- _Data for the task_:
=====
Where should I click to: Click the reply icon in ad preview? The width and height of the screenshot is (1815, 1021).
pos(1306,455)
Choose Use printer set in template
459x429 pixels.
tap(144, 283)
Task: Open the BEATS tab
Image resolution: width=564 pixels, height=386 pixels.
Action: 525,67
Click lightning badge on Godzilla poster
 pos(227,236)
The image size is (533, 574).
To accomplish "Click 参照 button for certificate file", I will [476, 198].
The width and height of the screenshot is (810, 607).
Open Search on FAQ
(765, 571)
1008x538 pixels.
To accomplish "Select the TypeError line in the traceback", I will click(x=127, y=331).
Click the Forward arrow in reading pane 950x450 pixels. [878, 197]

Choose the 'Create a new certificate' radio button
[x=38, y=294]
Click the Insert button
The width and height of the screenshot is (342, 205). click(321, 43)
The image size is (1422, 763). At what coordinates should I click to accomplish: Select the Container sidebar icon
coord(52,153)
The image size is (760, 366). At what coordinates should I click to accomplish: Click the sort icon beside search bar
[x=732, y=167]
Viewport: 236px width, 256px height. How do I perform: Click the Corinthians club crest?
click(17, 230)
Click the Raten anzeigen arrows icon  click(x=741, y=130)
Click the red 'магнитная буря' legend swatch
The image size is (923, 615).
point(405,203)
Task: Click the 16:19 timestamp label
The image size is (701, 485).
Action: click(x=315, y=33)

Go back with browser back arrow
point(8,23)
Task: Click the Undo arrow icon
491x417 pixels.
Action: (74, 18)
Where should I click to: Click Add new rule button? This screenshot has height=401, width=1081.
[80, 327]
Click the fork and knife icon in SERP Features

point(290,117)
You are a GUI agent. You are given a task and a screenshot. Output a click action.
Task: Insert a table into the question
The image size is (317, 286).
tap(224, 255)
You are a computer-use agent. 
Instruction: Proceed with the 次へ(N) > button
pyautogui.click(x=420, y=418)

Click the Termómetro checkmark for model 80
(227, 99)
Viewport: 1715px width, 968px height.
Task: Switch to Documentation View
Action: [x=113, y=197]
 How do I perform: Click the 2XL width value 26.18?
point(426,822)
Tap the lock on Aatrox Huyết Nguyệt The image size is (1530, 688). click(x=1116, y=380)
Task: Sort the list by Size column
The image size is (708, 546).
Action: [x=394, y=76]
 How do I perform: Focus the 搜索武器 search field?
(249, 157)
=====
- _Written instruction_: Retype the rows word for word, starting with the first line and ending with the line that contains "Click the Raten", both included.

- _Result below_:
Where should I click to: Click the reply icon in ad preview? The width and height of the screenshot is (1815, 1021).
pos(1306,455)
Choose Use printer set in template
459x429 pixels.
tap(144, 283)
Task: Open the BEATS tab
Image resolution: width=564 pixels, height=386 pixels.
Action: 525,67
Click lightning badge on Godzilla poster
 pos(227,236)
The image size is (533, 574).
To accomplish "Click 参照 button for certificate file", I will [476, 198].
The width and height of the screenshot is (810, 607).
Open Search on FAQ
(765, 571)
1008x538 pixels.
To accomplish "Select the TypeError line in the traceback", I will click(x=127, y=331).
Click the Forward arrow in reading pane 950x450 pixels. [878, 197]

Choose the 'Create a new certificate' radio button
[x=38, y=294]
Click the Insert button
The width and height of the screenshot is (342, 205). click(321, 43)
The image size is (1422, 763). At what coordinates should I click to accomplish: Select the Container sidebar icon
coord(52,153)
The image size is (760, 366). At what coordinates should I click to accomplish: Click the sort icon beside search bar
[x=732, y=167]
Viewport: 236px width, 256px height. How do I perform: Click the Corinthians club crest?
click(17, 230)
Click the Raten anzeigen arrows icon  click(x=741, y=130)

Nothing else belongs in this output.